REQUIREMENT
Render the items from the line with "The image size is (650, 980)." up to and including the line with "pyautogui.click(x=561, y=474)" as a two-column CSV headed text and action. Give one row per item, with its text and its answer each in a single quoted field and line breaks replaced by spaces, and leave the pictures out.

PROVIDED RECORDS
------------------------------------------------------------------------
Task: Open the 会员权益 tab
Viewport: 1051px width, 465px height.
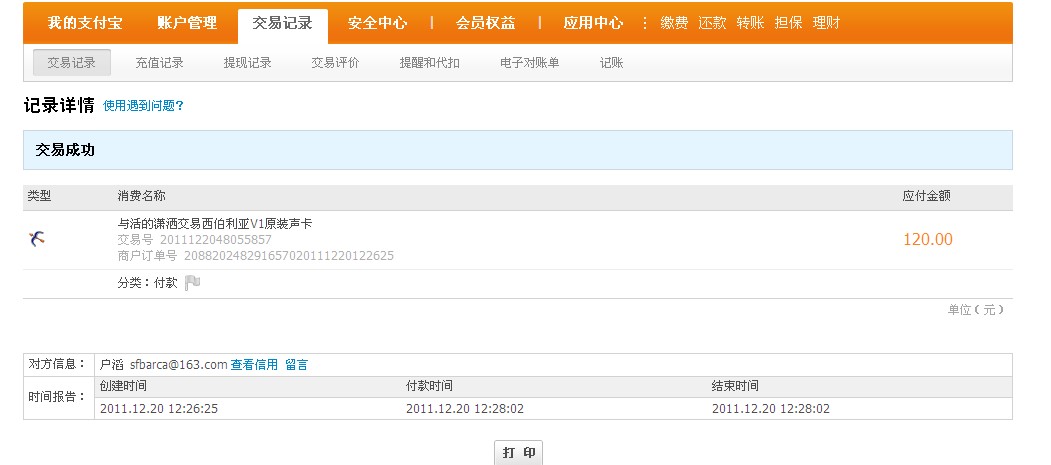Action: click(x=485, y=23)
------------------------------------------------------------------------
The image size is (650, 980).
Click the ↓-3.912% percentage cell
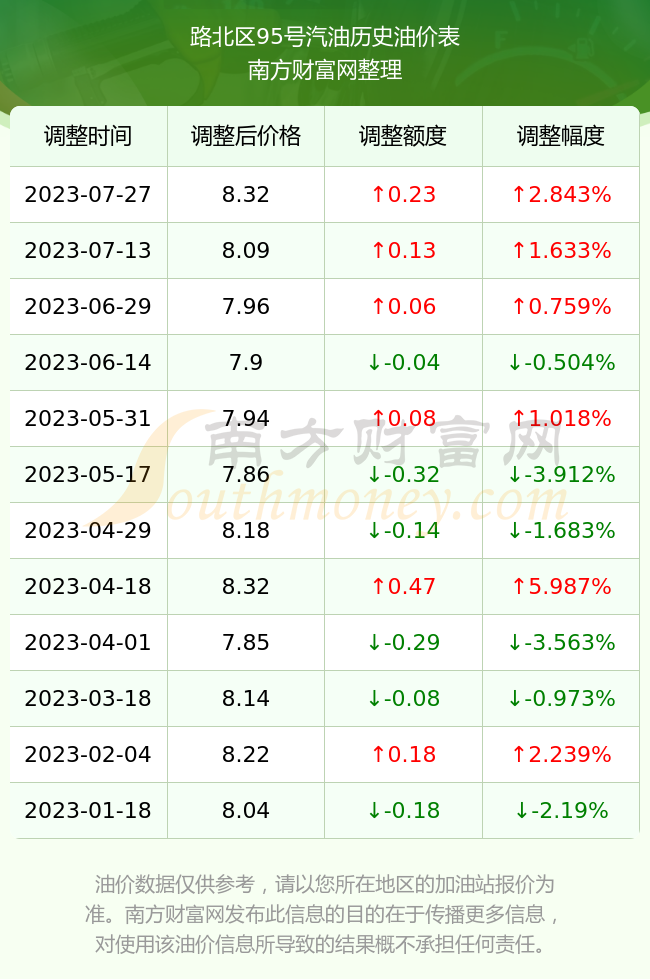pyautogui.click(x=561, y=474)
------------------------------------------------------------------------
RESULT
text,action
"The image size is (650, 980). Click the ↓-3.912% percentage cell","pyautogui.click(x=561, y=474)"